F1: Three team bosses play down Red Bull dominance
(GMM) Three Formula 1 bosses think Red Bull’s utter dominance can be stopped.
Amid the sport’s generally soaring popularity, the TV ratings have taken a slight hit recently as Max Verstappen cruises almost unchallenged to his third consecutive drivers’ title.
[Editor’s Note: However, in places like Spain the TV ratings are up big. “This is the situation and this of course is in a moment where we have Fernando [Alonso] performing incredibly well and we have Carlos Sainz [Jnr] in Ferrari, both of them have a lot of fans,” said Stefano Domenicali. “We see the TV rating figure is growing incredibly well in Spain. So the market is very, very strong now.”]
“People need unpredictability,” Mercedes boss Toto Wolff told the American broadcaster CNBC this week.
“The show and the sport are inextricably linked. But there are rules, and whoever wins by those rules deserves to win,” the Austrian insisted.
“I think next year we can fight on an equal footing with Red Bull,” Wolff continued. “In recent years we have made a few missteps on the technical side, but this is physics, not mysticism – and we will be back soon.”
Wolff’s counterpart at the small American team, Gunther Steiner, also thinks Red Bull’s rivals managing to catch up is only a matter of time.
“I would say that for the rules to work, you have to give them time,” he told AS newspaper this week.
“Red Bull’s work is impressive, but in Monaco there were 15 cars in one second in qualifying. With more time, I think almost the entire grid will look like that.
“If there was no Red Bull, the fight would already be fantastic,” Steiner added.

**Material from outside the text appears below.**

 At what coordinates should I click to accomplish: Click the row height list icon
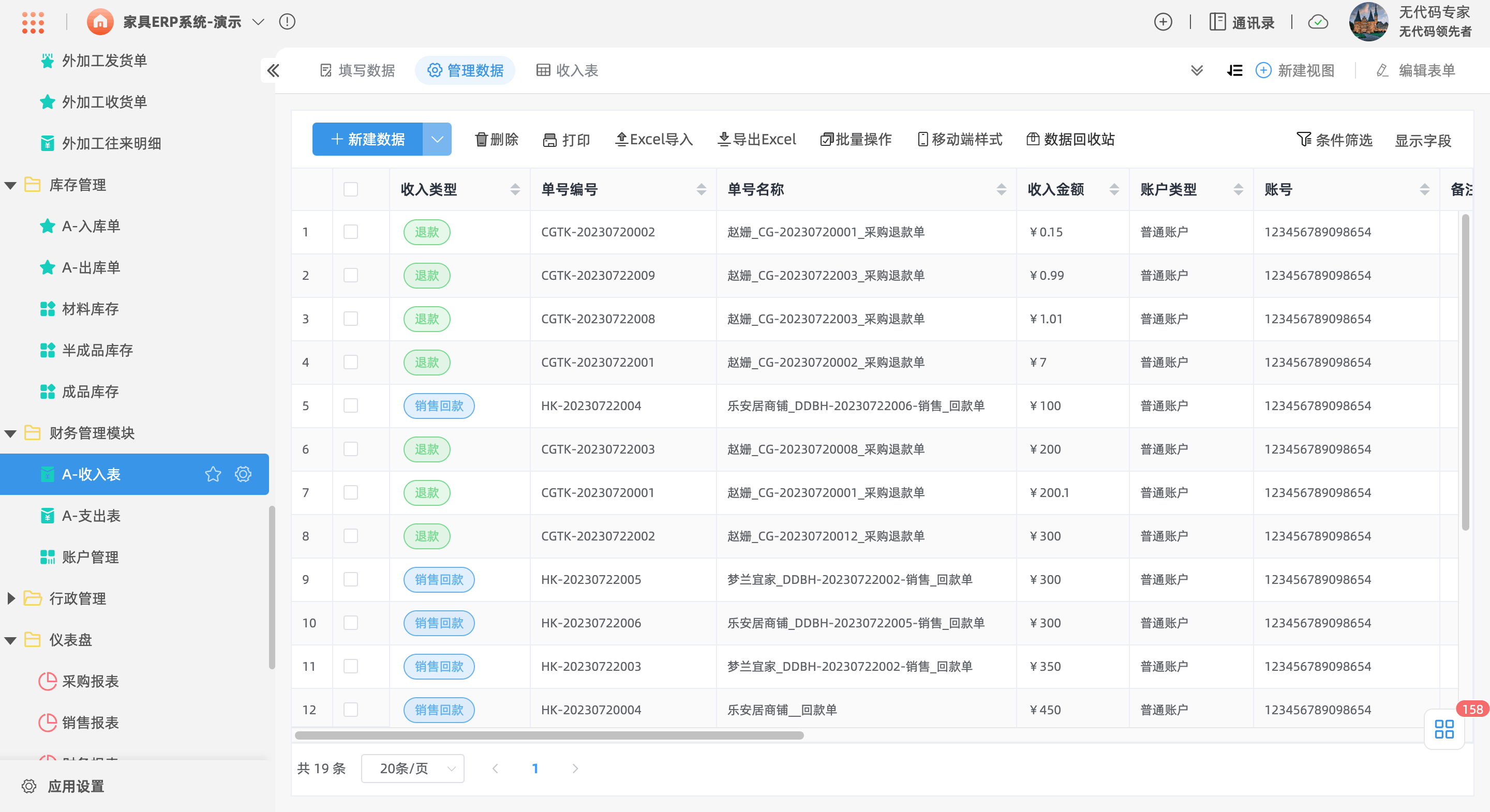[x=1234, y=70]
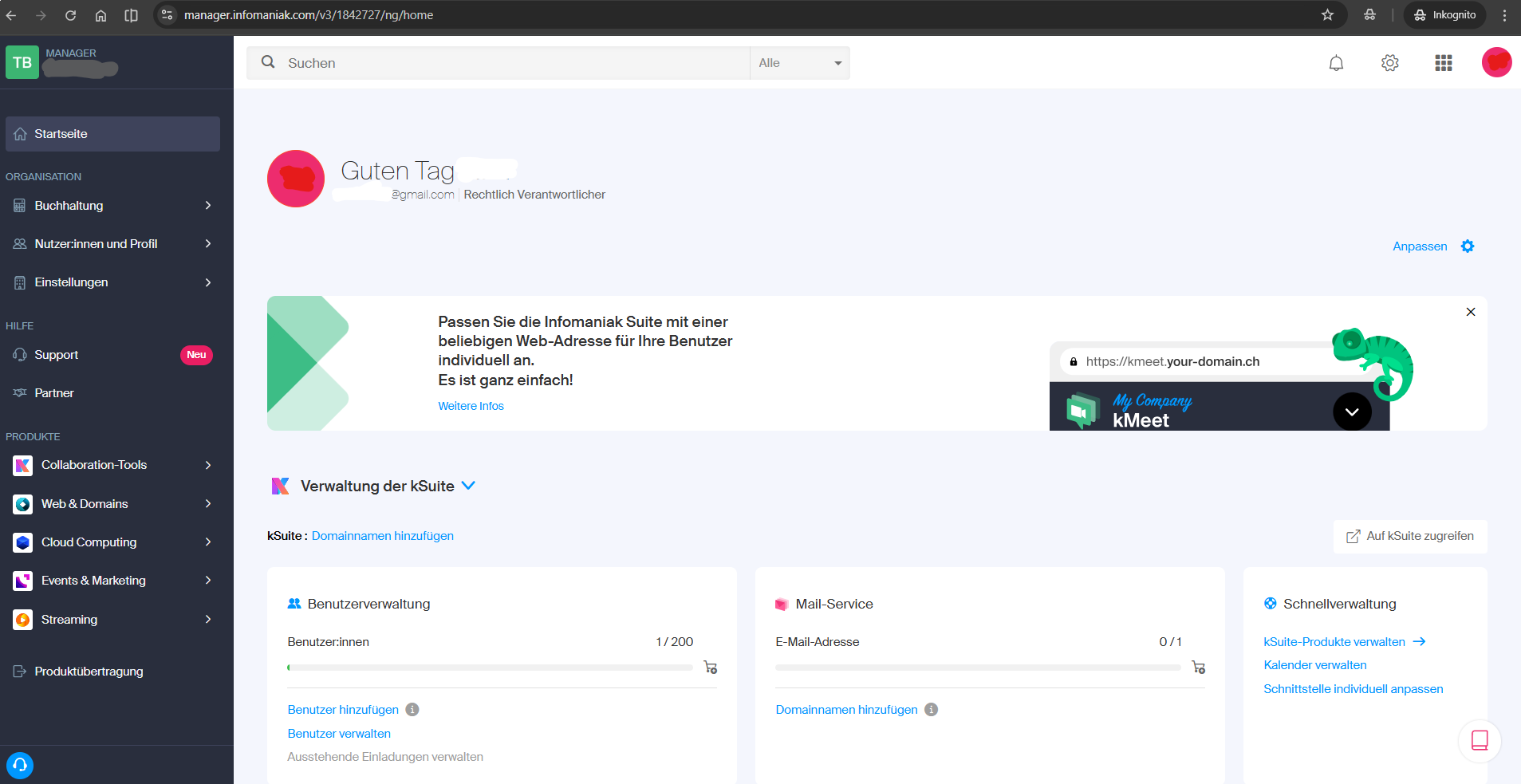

He also told Marca newspaper at an event to promote the Spanish translation of his book: “It’s like last year – no one would have said that Aston Martin is going to jump to second place.
“There are always unknown things in F1, and also Red Bull cannot escape the budget limit. There are nine teams currently figuring out why they are going so fast,” Steiner said.
Also not overly worried about the TV slump and Red Bull’s dominance is Franz Tost, the departing long-time team boss at Red Bull-owned Alpha Tauri.
“I’m not worried,” he told Osterreich newspaper. “No matter where we go, we are sold out at almost all the racetracks.
“The fact that the ratings are falling in Germany and Austria is mainly due to the lack of national heroes.”
However, Tost admits that the 2023 season is basically a write-off for Red Bull’s rivals.
“In terms of performance, yes,” he said when asked if Red Bull can deliver an unprecedented clean-sweep of victories.